Artist Norman Rockwell was an inspiration for many of Woodard’s early oil paintings. And, like Rockwell, he proudly refers to himself as an illustrator.
“If I’ve got to tell you what it is I didn’t do it,” said Woodard of his artwork. “There’s a message here. This isn’t abstract.”
One piece titled “Chicago” shows a young boy walking, wearing a plastic shopping bag as a backpack. In “Sao Paulo,” two boys, shirtless, barefoot and clutching a soccer ball, sit on steps.
“Poor kids playing don’t know they are poor,” he said.
Many of his pieces selected for the exhibit have strong social justice themes, especially “Take A Knee” which shows the faces of Aiyana Jones, Andy Lopez, Tamir Rice and Trayvon Martin in front of targets. All four young people were unarmed when they were shot and killed by police officers, except for Martin who was shot by a civilian.
Other artwork surrounding those pieces are created to look like their diplomas and other awards.

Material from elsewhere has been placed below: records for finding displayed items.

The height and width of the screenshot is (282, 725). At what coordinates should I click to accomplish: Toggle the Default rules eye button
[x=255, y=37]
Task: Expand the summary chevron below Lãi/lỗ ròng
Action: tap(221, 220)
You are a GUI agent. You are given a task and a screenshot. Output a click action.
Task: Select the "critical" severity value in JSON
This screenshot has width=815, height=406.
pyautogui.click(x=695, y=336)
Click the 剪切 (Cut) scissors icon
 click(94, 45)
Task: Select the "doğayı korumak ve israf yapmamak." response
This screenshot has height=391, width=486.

“It’s imagining the heights they might have gone," Woodard said.
Gallery director Ted Riederer said reaction to the exhibit has been overwhelmingly positive from a diverse array of visitors.
“There are the artists who appreciate the virtuosity of his techniques and then more conceptual fans who love the ideas of his background and how it influences his work,” Riederer said.
Woodard said he doesn’t want his life story to be an example for others, but he also isn’t ashamed of it.
‘I wouldn’t change my path because I wouldn’t be here,” he said, standing in the gallery. “I’d be somewhere else.”